Of its 19 million users, 8 million have chosen to have their data used by 'website operators' and 'ad companies'.

For 'website operators', Ghostery helps them find out which unknown companies are leeching info from their site.
For 'ad companies', Ghostery shows which is the most popular tracking code on the net.

This does NOT mean Ghostery is doing anything bad for the ordinary user.
It means Ghostery stops companies from tracking your browsing habits. It gives you this privacy for FREE.
But Ghostery also uses the add-on to provide useful info to companies. It does this for money.
And the user can even opt-out of any of his data being used.
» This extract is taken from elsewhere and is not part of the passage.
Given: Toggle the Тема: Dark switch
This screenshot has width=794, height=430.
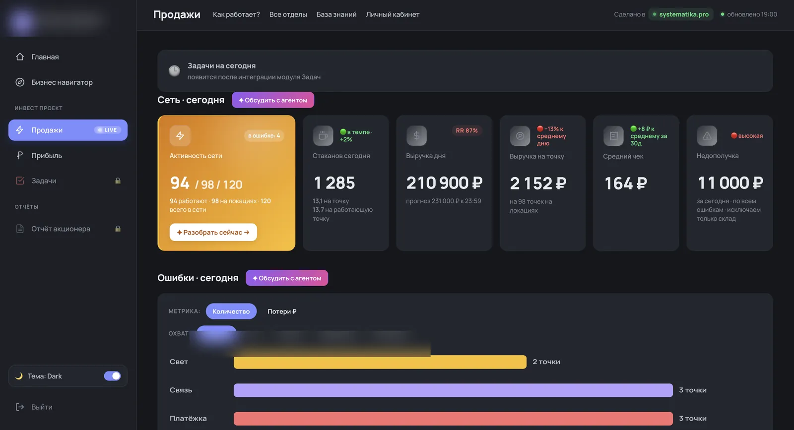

Add-ons need to survive by earning money.
They're not like linux distros where they're supported by volunteers and donations.
As long as the profit-making add-on is trustworthy - then there is nothing to worry about.
Your link shows Ghostery add-on is speaking honestly, is involved in giving free privacy and is able to do that by having a workable business model.

Ghostery is no longer owned by Evidon as stated by your link dated 2013!
It's owned by the German privacy-minded web-browser Cliqz.


You have simply provided a link to a Wikipedia page.
What is your point?
You cannot simply expect members to interpret articles for you.

Quote:
please do not misquote wikipedia.
nowhere in that whole article does it say that those are the same - and rightly so, they aren't.
The Wikipedia page for uBlock Origin says:
Code:
Development started forking from the codebase of HTTP Switchboard along with another blocking extension called uMatrix
Both uBlock Origin and uMatrix are forks of Switchboard. So are they really so different?
Both add-ons have been written by the same guy.
uBlock Origin is an ad blocker. uMatrix is the same thing - but it makes you feel you're more clever.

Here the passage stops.